The genomic DNA of Th. elongatum is labeled in green, the CRW sequences are labeled in red, and DAPI staining is labeled in blue. (A) FISH analysis of a ditelosomic addition line from the hybrid of T. durum and 8802. There are no detectable FISH signals in the new telosomic chromosomes when CRW is used as a probe. (B) FISH analysis of an addition line from the hybrid of N6AT6B×8802 that shows weak CRW FISH signals. The insets show high-magnification images of the alien chromosomes with centromere changes from the addition lines. Bar = 10 μm.

Fig 6. ChIP-seq mapping results of the ditelosomic line 4DS with the CENH3 antibody.

The top box shows the ChIP-seq results of the control Chinese Spring (CS) and 4DS by mapping to the CS genome. A 994-kb region was detected as a difference between CS and 4DS and is involved in 4DS neocentromere formation. 4DS Scaffold 2287721 (3,661 bp, indicated by the magenta box) was selected as a probe for FISH confirmation. The scaffold was enriched with transposable elements, as shown in the middle box. In the wheat D genome, Scaffold 33994 (~68 kb, anchored to chromosome 4D) has high homology with Scaffold 2287721 and shows a mapping difference between CS and 4DS. The 994-kb region, Scaffold 2287721 and Scaffold 33994 had high GC contents.

Fig 7. FISH of a novel centromeric sequence in 4DS identified by ChIP-seq mapping and dot-blot hybridization.

(A). Scaffold 2287721 (labeled in green), which was obtained from ChIP-seq, contained sequences of the de novo centromere in 4DS. (B). 4DS-1 (labeled in green), which was obtained from the dot-blot, was detected as a novel centromere sequence in 4DS. The CRW sequences are labeled in red. The insets show high-magnification images of 4DS. Bar = 10 μm. (C). RT-qPCR analysis of 4DS-1-1 and 4DS-1-2. (D). The RNA-ChIP-qPCR results for 4DS-1-1 and 4DS-1-2 suggest that transcription levels of both sequences at the 4DS centromeres were increased.

Fig 8. Two- and three-locus centromeres in the F5 generation of hybrids between nulli-tetrasomic N6AT6B× 8802.

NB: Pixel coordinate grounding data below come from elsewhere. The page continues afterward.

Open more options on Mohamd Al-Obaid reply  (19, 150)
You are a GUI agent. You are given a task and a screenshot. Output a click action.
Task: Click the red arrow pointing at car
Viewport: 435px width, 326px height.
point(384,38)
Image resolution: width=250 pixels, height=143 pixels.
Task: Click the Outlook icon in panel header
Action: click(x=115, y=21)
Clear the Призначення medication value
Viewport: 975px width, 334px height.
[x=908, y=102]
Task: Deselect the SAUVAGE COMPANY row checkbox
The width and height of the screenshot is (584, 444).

(A) and (B). FISH and GISH of chromosomes with two- and three-locus centromeres, respectively. The genomic DNAs of Th. elongatum are labeled in green, the CRW sequences are labeled in red. DAPI staining is labeled in blue. (C) and (D). Karyotype analysis of chromosomes with two- and three-locus centromeres using probes pAsI (green) and pSc119.2 (red). (E) and (F). Immunostaining-FISH analysis of chromosomes with two- and three-locus centromeres. The CRW sequences are labeled in green, and CENH3 is labeled in red. The insets show high-magnification images of the chromosomes with two- and three-locus centromeres. Bar = 10 μm.

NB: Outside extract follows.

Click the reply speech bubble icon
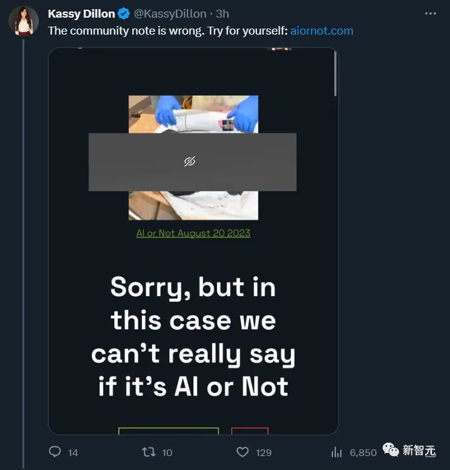click(55, 452)
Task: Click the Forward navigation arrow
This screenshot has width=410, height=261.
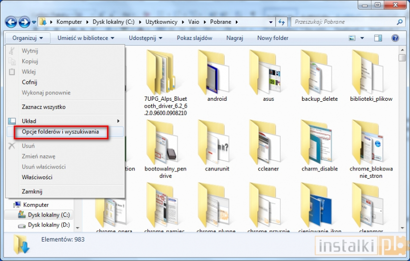Action: pyautogui.click(x=24, y=22)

Fig 9. Centromere expansion in the wheat-rye addition lines.

(A)-(C). FISH indicates centromere expansion in the 2R-2R, novel 2R and 6R addition lines using the pAWRC.1 (green) and CRW (red) probes. (D)-(F). Karyotype analysis of centromere expansion in the 2R-2R (D), novel 2R (E) and 6R (F) addition lines using the AAC (red) and pSc119.2 (green) probes. The insets show high-magnification images of the chromosomes with expanded centromeres. Bar = 10 μm.